EXERCISE OBJECTIVE
Scan the records below for the line containing "Given: Show hidden system tray icons chevron" and the line containing "Viewport: 1456px width, 819px height.". Copy both, plus every line between, exactly.

THE DATA
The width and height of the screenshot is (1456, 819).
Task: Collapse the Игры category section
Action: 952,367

---

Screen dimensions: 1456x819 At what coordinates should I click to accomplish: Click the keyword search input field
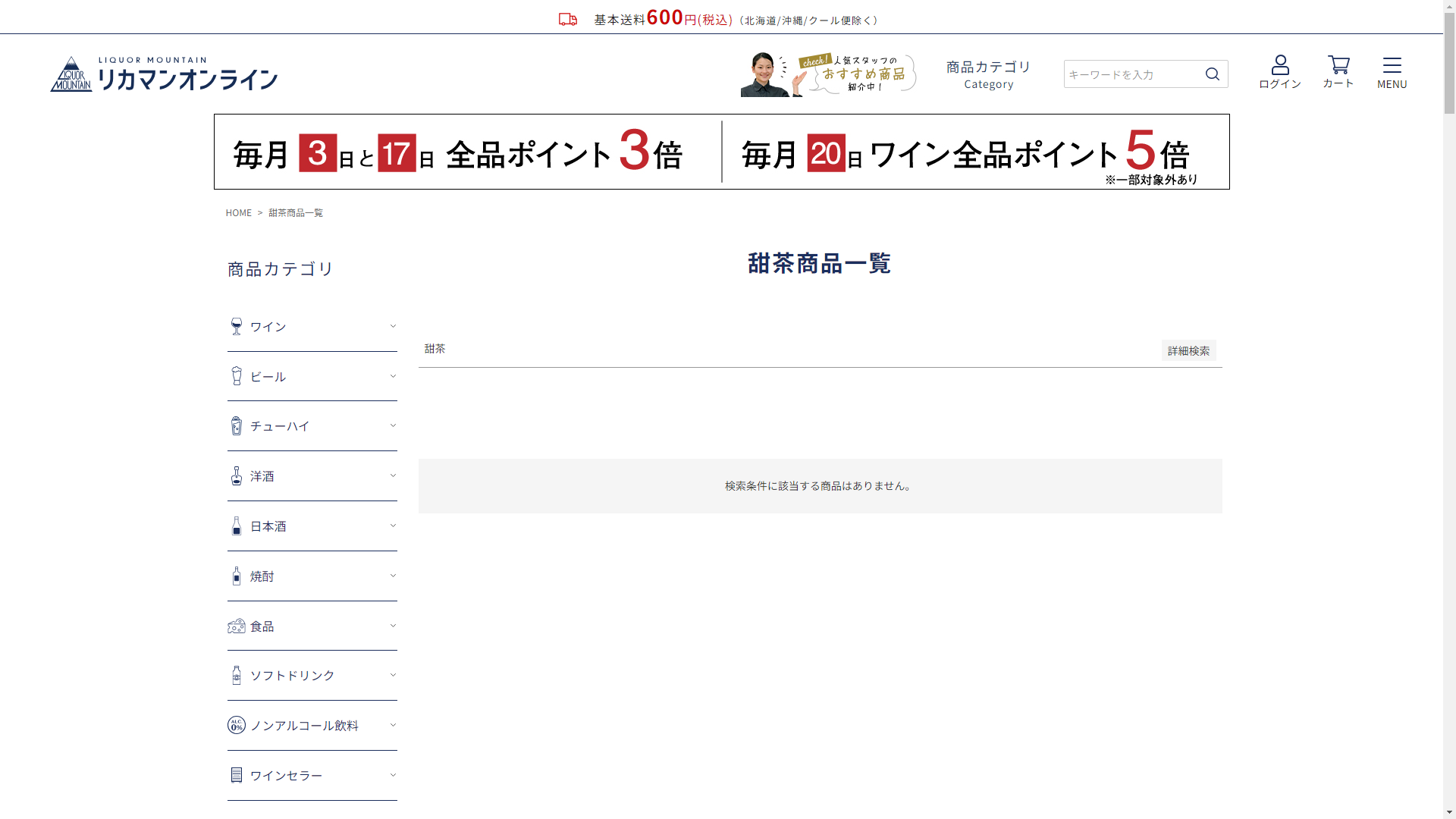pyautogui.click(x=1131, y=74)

--

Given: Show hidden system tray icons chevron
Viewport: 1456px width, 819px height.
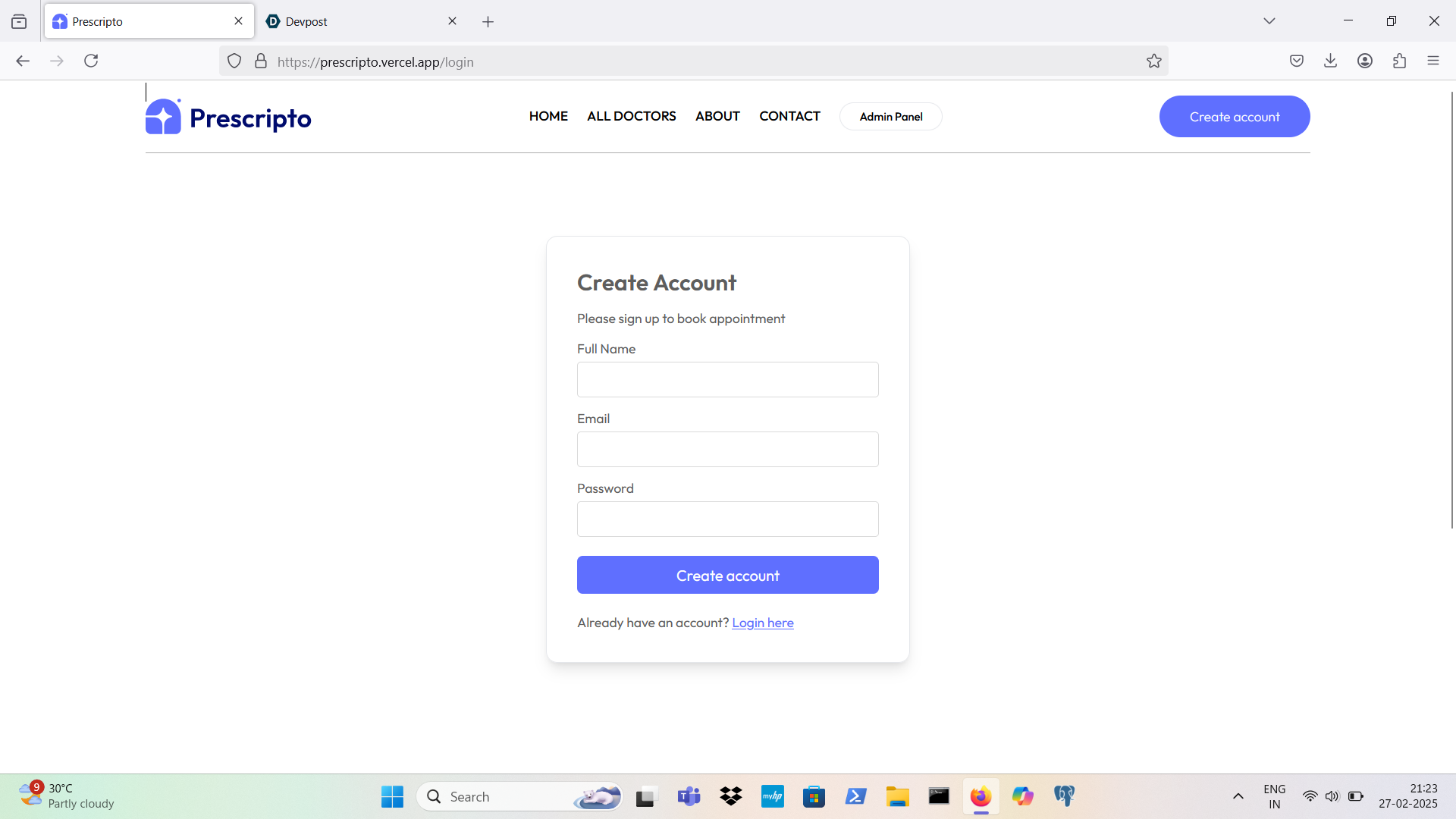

RESPONSE AREA
Given: Show hidden system tray icons chevron
Viewport: 1456px width, 819px height.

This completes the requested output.